Progress in treatment for metastatic CRC has undoubtedly been achieved in the past decade. Until 1985, 5-fluorouracil (5-FU) was the only agent available for the treatment of metastatic CRC. Several trials have attempted to enhance the activity of bolus 5-FU, by the addition of levamisole or interferon. Despite of these attempts, no survival advantage was established until the introduction of the newer cytotoxic drugs. The addition of folinic acid (FA) to 5-FU, the use of infusional rather than bolus 5-FU, and the combination of new active agents such as irinotecan and oxaliplatin with 5-FU/FA have resulted in an increase in activity of 5-FU. In trials of current combination regimens as first-line therapy, response rates exceeding 30% and median survival duration longer than 16 months have been reported. In all, despite of rapid advances in the treatment of metastatic CRC during the last decade, the efficacy of treatment still needs to be improved. One potential way of increasing the survival of metastatic CRC patients is the introduction of a novel targeting agent to the standard cytotoxic regimen such as IFL (irinotecan, fluorouracil, and leucovorin). An increasingly recognized molecular target for anticancer treatment is the rate-limiting enzyme of the mevalonate pathway, 3-hydroxy-3-methylglutaryl coenzyme A (HMG-CoA) reductase. The end products of the mevalonate pathway are required for a number of essential cellular functions such as sterols for membrane integrity, ubiquinone for cell respiration, geranylgeranyl isoprenoids for covalent bindings to the ras family, dolichol for glycoprotein synthesis, and isopentenyladenine for tRNA function and protein synthesis.

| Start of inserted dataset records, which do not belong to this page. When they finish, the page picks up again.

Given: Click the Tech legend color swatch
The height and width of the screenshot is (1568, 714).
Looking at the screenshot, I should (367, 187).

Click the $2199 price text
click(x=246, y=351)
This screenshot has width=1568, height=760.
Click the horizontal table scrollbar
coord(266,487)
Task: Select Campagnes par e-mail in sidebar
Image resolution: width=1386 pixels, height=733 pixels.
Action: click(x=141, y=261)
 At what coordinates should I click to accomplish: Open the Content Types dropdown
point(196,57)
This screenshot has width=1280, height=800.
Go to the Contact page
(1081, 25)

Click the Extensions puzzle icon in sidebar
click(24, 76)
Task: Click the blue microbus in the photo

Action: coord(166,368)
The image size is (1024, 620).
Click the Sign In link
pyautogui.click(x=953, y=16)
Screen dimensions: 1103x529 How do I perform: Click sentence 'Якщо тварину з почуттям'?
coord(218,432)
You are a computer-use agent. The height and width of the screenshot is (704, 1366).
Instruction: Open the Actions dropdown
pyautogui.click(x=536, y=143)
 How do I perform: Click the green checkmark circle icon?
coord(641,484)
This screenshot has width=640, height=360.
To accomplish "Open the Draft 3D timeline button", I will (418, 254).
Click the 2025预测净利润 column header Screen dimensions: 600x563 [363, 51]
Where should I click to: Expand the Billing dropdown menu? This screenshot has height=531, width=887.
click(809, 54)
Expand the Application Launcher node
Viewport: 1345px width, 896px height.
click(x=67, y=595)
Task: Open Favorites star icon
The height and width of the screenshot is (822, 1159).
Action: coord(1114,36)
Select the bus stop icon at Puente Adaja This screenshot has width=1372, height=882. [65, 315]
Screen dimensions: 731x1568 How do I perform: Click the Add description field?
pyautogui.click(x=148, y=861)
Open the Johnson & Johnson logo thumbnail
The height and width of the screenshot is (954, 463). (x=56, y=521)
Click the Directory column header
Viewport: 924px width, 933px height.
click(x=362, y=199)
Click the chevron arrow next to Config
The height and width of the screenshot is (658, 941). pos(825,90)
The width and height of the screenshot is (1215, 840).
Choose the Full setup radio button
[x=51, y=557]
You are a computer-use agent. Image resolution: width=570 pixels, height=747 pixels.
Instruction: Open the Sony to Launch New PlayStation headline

Fortunately, inhibitors of the key enzyme, the statins, are well established and have been used safely in the clinic for the treatment of hypercholesterolemia for decades. Therefore, HMG-CoA reductase may be a decent molecular target for anti-cancer therapy and statins may be readily applicable to the clinic once its potential role as an anticancer drug is established. The statins have recently gained attractions from medical oncologists because large retrospective analyses for efficacy trials of statins in coronary artery disease have shown that not only are these agents able to reduce cardiac disease-related mortality, but cancer incidence is also reduced by 28 - 33 %.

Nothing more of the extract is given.